Introduction
Rmind is an interpreted programming language and an application for privacy preserving statistical analysis. The syntax, semantics and API of implemented library functions aims to be similar to R.
This document describes the language and the interpreter. The API is documented separately.
Running Rmind
-
To get help run
rmind --help
. -
The path to the Sharemind client library configuration can be specified with
--conf /path/to/client.conf
. If this is not specified, Rmind will try to read it from:-
$HOME/.config/sharemind/client.conf
-
$XDG_CONFIG_DIRS/sharemind/client.conf
-
/etc/sharemind/client.conf
-
-
Running the program without arguments starts the interactive mode (REPL - read eval print loop).
-
When the program is run with a single argument that’s not recognised as a command, the argument is assumed to be a filename. The file is loaded as a script and interpreted.
-
After the server-side SecreC program
analytics_engine.sb
is installed on all servers,rmind init
should be run once. -
To delete temporary tables run
rmind init
again. This will not delete permanent tables. Do not do this while somebody is using the program. -
To delete a saved table run
rmind delete dsname tablename
where dsname is the name of the data source and tablename is the name of the table.
The directory containing the manpages of the Rmind library can be
specified with the environment variable RMIND_DOCS_PATH
. This
enables the ?procedurename
syntax in the REPL for reading the
manpages of the library procedures.
You can specify the Sharemind client library logging level with
--logLevel
and the log file with --logFile
. By default, the log
level is “fatal” and the log file will be stored in
$HOME/.rmind_client_log
. The log levels are:
-
fatal
-
error
-
warning
-
normal
-
debug
-
fulldebug
Using the REPL
The REPL supports line history and basic tab completion.
The history can be scrolled with up/down arrow keys and searched using Ctrl + R.
If you have not typed anything and press tab, a list of possible language keywords, library functions or defined variables is displayed.
The Haskeline library is used for history and line editing. It supports Emacs and Vi style keybindings. The default is Emacs style. The keybindings are listed on the Haskeline wiki. It also contains information about configuring preferences and customising keybindings.
If you enter a question mark followed by the name of a procedure, a manual page with the procedure’s section is displayed (using the UNIX man program).
The REPL can be exited using q()
.
Plotting
Plotting procedures in Rmind return a special plot object. Evaluating
this object in the REPL will display it in a window.
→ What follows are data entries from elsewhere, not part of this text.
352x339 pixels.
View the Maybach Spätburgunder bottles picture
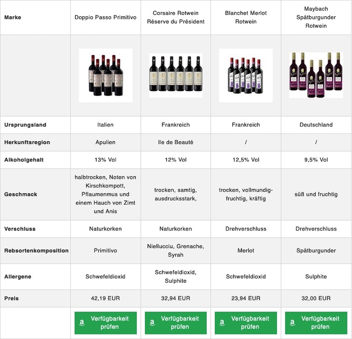click(316, 75)
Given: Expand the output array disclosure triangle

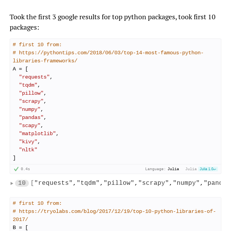Looking at the screenshot, I should tap(12, 183).
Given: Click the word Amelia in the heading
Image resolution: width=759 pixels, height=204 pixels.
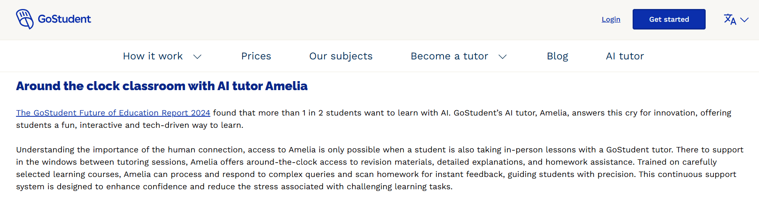Looking at the screenshot, I should click(x=286, y=86).
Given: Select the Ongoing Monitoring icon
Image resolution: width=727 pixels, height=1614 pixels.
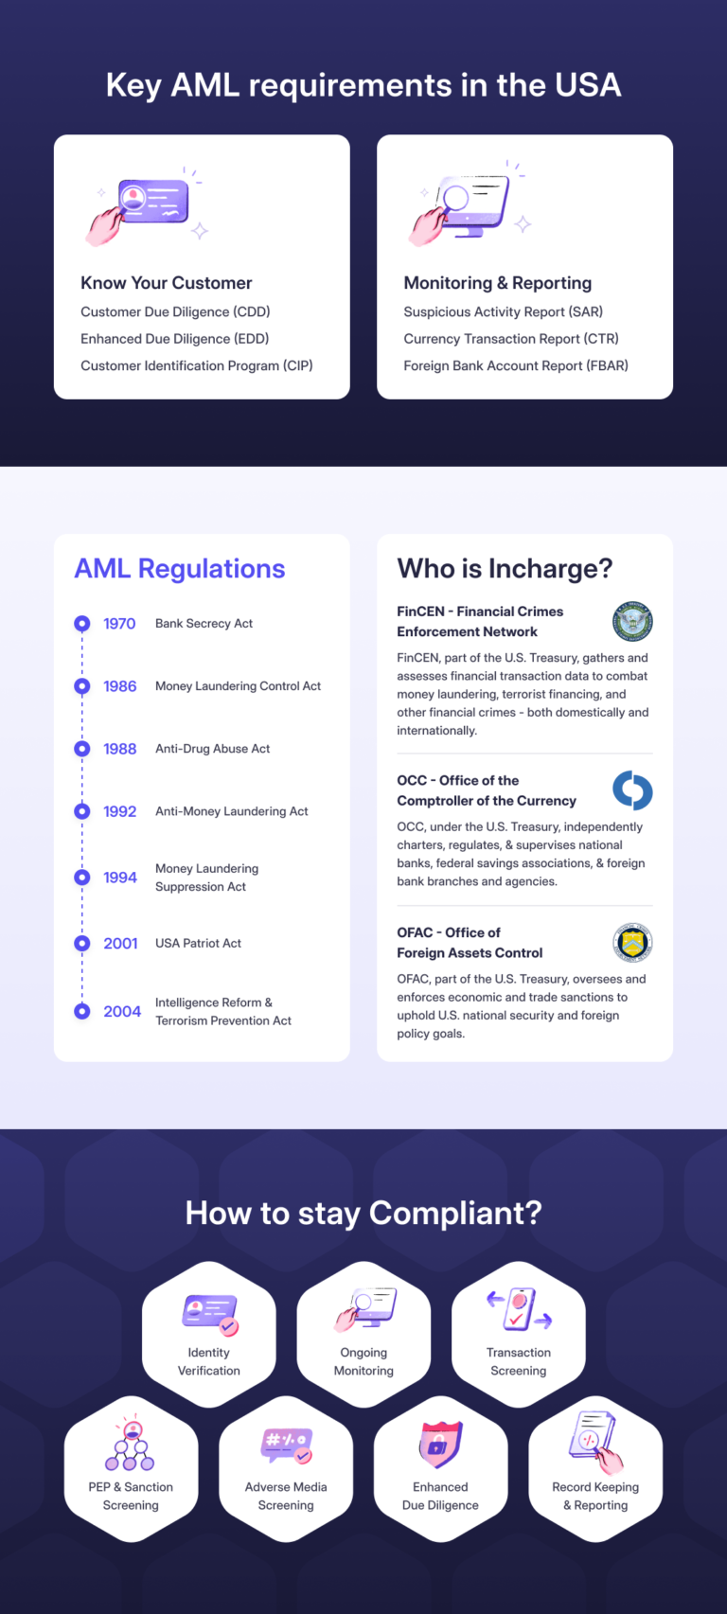Looking at the screenshot, I should (364, 1310).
Plots can also be
displayed with the show
procedure and saved with the save
procedure or from the toolbar in the display window. Multiple plots can
be combined into one with the multiplot
procedure.
For example, if a
and b
are private vectors, we can create two
vertically stacked histograms and save it to a file like this:
hist1 <- hist(a)
hist2 <- hist(b)
combined <- multiplot(list(hist1, hist2))
save(combined, "plot.png")
Hypothesis testing
To preserve privacy, Rmind does not declassify test statistics. To
perform a statistical test, the user specifies the significance level.
The test statistic corresponding to this significance level is
calculated and sent to the Sharemind program performing the testing
procedure as a secret value. This program calculates a secret test
statistic from the data, compares it to the received statistic and
publishes the result of the comparison which is sent back to the Rmind
user application. The convention is that procedures return TRUE
when
the null hypothesis is rejected and FALSE
otherwise.
Accessing data
To load the Sharemind database “foobar” from the data source “DS1”
into the variable table
, use:
table <- load("DS1", "foobar")
If you now enter just table
, information about the table is printed.
Note that no data is actually read, this just gives you a reference that
you can use to perform operations on the data.
Column vectors of a table can be accessed in two ways. If table
has
column foo
, then it can be indexed with table$foo
or
table["foo"]
.
names(table)
returns a list with all the column names of table
.
columns(table)
returns a list with all the column vectors of
table
.
attach(table)
creates variables for all the columns of the table.
Using this in scripts is not recommended because it will be confusing to
read a program with implicitly defined variables.
Note that the concept of a table in Rmind is not the same as a data
frame in R. A table in Rmind refers specifically to a database table
stored in Sharemind which means private vectors can not be combined into
a table without storing them as a table in the Sharemind installation.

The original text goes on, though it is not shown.